Сон в майскую ночь. Лягушки. Звезды. Покой. Я скитался в морях, кажется, в морях. Я возвращаюсь к жизни через любовь, в ее хижину, в вишняк. Я распаленный зверь. Я пробежал мимо, я увидел, что нет хижины. Но это я, распаленный зверь, пробежал. Вот она. Она лежит прекрасная, обнаженная, глаза добрые и загадочные. Она рада мне. Она готова ответить тем, что никогда я раньше и не смел подумать. И я припал к ее телу... И спрашиваю: можно? Она молчит. Можно? Она все молчит. И вот, когда все уже кончено, я слышу тихое: нет! И она исчезает... Соловьи поют, я вышел.... нет и там. Черный сад. Первый коростель [крикнул]. Сад все черный. Соловей поет. Светлее. Я отломил зелень сиреневого куста.
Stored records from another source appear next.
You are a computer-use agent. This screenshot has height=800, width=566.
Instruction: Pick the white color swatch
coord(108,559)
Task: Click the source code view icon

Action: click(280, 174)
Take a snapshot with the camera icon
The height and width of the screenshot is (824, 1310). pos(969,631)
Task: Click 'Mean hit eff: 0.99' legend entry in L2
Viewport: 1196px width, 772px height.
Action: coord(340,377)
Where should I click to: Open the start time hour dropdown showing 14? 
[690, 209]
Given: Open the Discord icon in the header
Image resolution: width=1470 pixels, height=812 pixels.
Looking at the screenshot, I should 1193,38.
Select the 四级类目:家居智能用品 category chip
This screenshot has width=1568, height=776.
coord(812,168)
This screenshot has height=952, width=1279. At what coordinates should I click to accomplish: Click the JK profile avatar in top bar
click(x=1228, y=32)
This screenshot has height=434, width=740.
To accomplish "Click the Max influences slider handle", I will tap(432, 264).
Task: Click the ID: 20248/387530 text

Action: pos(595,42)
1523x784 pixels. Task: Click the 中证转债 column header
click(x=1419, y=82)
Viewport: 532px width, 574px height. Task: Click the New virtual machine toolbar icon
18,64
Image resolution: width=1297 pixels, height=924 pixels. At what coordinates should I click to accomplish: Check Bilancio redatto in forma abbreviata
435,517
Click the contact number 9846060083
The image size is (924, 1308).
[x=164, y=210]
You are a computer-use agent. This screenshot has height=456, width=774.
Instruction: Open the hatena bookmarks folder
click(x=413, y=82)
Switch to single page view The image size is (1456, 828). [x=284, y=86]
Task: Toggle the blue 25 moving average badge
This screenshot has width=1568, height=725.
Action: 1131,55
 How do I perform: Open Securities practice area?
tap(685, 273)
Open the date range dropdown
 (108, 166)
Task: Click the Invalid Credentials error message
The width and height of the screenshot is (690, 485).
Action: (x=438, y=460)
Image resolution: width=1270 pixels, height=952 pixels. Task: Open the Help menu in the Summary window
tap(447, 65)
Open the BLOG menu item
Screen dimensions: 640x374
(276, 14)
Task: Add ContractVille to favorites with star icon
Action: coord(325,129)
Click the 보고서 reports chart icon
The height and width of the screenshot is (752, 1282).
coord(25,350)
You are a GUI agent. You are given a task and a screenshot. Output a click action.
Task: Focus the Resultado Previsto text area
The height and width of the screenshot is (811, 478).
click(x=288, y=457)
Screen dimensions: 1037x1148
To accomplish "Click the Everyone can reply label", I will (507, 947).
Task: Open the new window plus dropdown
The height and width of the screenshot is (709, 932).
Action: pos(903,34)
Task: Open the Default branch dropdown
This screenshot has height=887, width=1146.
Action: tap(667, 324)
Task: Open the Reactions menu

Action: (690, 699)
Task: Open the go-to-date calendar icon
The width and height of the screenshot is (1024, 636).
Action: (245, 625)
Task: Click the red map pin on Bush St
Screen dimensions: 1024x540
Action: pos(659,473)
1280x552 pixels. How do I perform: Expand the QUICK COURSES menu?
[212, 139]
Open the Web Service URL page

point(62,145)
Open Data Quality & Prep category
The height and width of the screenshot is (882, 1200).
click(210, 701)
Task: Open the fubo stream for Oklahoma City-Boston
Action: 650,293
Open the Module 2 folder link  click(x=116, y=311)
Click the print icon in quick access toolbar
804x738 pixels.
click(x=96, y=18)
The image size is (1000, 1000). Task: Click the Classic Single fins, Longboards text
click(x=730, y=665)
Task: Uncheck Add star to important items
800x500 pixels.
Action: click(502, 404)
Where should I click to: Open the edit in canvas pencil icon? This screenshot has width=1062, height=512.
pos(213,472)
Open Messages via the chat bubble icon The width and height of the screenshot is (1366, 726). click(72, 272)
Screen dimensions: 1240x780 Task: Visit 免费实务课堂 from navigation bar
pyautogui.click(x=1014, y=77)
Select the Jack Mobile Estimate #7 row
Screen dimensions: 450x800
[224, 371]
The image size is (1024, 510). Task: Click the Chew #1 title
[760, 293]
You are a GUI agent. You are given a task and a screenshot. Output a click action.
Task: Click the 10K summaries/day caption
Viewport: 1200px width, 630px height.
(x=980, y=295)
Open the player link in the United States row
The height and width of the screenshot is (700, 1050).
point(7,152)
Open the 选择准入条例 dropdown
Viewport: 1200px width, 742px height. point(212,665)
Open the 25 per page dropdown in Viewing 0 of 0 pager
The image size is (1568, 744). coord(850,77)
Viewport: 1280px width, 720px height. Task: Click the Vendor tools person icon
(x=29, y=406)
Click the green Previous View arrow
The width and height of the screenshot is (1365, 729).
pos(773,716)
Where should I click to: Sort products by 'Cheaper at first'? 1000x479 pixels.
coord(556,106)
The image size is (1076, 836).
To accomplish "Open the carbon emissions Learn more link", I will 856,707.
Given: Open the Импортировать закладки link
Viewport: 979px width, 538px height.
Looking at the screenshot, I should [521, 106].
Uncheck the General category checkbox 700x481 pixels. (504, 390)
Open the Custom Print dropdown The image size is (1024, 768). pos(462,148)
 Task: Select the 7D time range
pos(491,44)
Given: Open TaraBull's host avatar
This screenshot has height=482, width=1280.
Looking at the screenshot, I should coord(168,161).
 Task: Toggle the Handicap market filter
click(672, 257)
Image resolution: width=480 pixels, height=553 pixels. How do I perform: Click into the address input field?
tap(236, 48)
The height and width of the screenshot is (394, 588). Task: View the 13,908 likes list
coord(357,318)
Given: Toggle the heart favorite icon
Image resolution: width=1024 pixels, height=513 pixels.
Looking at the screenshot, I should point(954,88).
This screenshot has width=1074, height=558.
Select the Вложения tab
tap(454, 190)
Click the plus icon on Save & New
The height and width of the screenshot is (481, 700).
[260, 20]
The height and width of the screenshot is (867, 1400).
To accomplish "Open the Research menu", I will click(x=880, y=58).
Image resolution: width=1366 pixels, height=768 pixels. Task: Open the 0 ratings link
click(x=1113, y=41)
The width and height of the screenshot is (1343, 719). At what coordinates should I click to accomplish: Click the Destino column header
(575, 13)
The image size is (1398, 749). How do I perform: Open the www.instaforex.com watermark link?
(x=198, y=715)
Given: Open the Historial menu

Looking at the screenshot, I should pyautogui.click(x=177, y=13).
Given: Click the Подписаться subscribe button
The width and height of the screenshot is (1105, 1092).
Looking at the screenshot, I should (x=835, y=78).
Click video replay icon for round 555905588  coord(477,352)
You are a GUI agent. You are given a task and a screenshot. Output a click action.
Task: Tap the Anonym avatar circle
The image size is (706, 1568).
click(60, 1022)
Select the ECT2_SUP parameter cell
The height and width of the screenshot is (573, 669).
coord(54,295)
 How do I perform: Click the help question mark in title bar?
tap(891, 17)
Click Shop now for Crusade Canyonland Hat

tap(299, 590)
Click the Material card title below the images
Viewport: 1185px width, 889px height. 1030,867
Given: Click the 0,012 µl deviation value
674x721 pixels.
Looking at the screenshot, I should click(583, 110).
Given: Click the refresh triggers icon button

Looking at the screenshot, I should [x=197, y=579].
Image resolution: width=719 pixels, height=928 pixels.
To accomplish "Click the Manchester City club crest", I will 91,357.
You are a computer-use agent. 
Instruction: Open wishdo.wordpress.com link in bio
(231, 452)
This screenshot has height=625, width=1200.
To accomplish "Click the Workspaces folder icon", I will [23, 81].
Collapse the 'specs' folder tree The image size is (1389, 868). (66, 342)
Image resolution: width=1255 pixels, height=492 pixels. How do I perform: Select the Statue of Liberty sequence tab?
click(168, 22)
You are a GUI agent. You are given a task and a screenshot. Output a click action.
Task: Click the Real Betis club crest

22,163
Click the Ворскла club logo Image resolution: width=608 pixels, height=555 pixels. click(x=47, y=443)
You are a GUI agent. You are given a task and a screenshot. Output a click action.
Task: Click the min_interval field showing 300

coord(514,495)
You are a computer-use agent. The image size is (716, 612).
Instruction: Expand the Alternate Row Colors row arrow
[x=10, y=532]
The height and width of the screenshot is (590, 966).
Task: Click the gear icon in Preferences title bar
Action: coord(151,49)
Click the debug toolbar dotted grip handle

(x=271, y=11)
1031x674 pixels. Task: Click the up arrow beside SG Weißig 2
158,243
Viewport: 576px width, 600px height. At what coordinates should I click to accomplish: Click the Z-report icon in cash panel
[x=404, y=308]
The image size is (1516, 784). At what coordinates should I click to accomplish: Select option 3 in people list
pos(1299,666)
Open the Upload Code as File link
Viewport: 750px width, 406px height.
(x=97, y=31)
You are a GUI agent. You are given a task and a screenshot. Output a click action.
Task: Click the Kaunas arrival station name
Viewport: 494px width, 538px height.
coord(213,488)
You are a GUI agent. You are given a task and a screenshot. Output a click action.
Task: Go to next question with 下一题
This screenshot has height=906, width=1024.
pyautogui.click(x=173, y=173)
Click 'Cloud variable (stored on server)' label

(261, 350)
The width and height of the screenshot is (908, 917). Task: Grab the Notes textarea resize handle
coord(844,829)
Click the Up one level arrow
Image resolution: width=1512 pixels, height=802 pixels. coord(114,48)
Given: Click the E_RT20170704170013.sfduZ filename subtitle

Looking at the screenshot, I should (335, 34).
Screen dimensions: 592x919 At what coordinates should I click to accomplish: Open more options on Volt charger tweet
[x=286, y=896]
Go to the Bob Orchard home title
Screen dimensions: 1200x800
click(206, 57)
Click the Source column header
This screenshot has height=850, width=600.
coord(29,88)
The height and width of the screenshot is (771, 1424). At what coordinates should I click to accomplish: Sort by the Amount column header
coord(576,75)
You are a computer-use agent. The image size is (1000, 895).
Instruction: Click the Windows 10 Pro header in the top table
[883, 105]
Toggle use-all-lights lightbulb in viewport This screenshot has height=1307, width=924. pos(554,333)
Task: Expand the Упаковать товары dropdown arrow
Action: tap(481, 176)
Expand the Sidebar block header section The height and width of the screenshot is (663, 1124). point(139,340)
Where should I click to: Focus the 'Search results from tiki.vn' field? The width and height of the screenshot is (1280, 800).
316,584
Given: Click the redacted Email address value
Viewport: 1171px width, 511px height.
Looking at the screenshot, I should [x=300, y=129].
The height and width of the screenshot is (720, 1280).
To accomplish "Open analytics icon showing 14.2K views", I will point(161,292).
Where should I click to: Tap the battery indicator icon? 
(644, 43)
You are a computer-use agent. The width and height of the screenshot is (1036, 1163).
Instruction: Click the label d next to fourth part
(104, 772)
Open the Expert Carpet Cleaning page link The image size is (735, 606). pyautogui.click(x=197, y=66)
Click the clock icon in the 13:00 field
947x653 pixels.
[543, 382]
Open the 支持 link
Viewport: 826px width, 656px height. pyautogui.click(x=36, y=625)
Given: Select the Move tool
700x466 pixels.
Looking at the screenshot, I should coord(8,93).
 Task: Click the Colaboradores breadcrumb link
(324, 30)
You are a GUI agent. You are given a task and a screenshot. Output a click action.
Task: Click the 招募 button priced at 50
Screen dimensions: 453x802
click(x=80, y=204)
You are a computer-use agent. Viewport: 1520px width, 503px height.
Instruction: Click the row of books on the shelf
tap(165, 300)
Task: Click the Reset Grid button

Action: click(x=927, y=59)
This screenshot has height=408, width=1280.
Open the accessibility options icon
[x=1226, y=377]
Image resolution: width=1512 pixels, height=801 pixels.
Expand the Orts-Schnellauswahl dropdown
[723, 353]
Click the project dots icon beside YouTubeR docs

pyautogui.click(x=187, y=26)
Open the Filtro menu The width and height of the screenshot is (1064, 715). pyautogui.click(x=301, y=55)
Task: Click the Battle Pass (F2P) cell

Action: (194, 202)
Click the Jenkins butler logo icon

Но еще черный... Все светает. Коростель серьезно принимается кричать. Елки, как иконостас, и через него красная тайна. Зеленые смешные старики... Петух под солнцем... И так это утро – продолжение сна. И хочется надеть черную монашескую рясу для нее. Я понимаю значение сна. Нужно было отказаться тогда от нее, чтобы овладеть ею. И теперь я отказываюсь, чтобы овладеть ею (до сих пор). Сон... Моряк.
7 Мая. Вчера вечером я вышел перед сном на балкон. Небо было слегка покрыто облаками, совсем было темно внизу. Заливались трели лягушек. Так я и заснул под эти вековечные звуки. Снится мне, будто я откуда-то очень издалека возвращаюсь домой... Где-то в саду в вишняке есть маленькая избушка, и там живет женщина, которую я любил Чем ближе я к избушке, тем сильнее охватывает меня животная страсть. Я прибегаю к тому месту, но избушки нет... Ужас охватил было меня. Но вот еще два шага в сторону – и передо мною на траве лежит прекрасная молодая женщина. Я узнаю ее черты, глаза... Эти глаза, надменные и презрительные, обращены ко мне с величайшей добротой, эта гордая женщина, может быть, и не любит меня, но она бесконечно добра ко мне. И вот меня, моряка, распалившего свое воображение вынужденным воздержанием, что-то смущает... У нее прекрасное тело... Я обнимаю его... Но что-то меня смущает... Эти гордые глаза, почему-то выделившие меня из других, меня останавливают... Я спрашиваю: можно? Она молчит. Она спокойно предоставляет мне поступать, как я хочу... Но я не знаю ее воли... Можно? Опять я спрашиваю, сжимая ее сильнее в объятьях... Она все молчит, и я делаю, что словно указано судьбой... И, благодарный ей, я хочу обнять ее последний раз, но женщины нет в моих руках. Ее вовсе нет и откуда-то издалека, издалека в ответ на свое «можно?» я слышу тихое: «нет!».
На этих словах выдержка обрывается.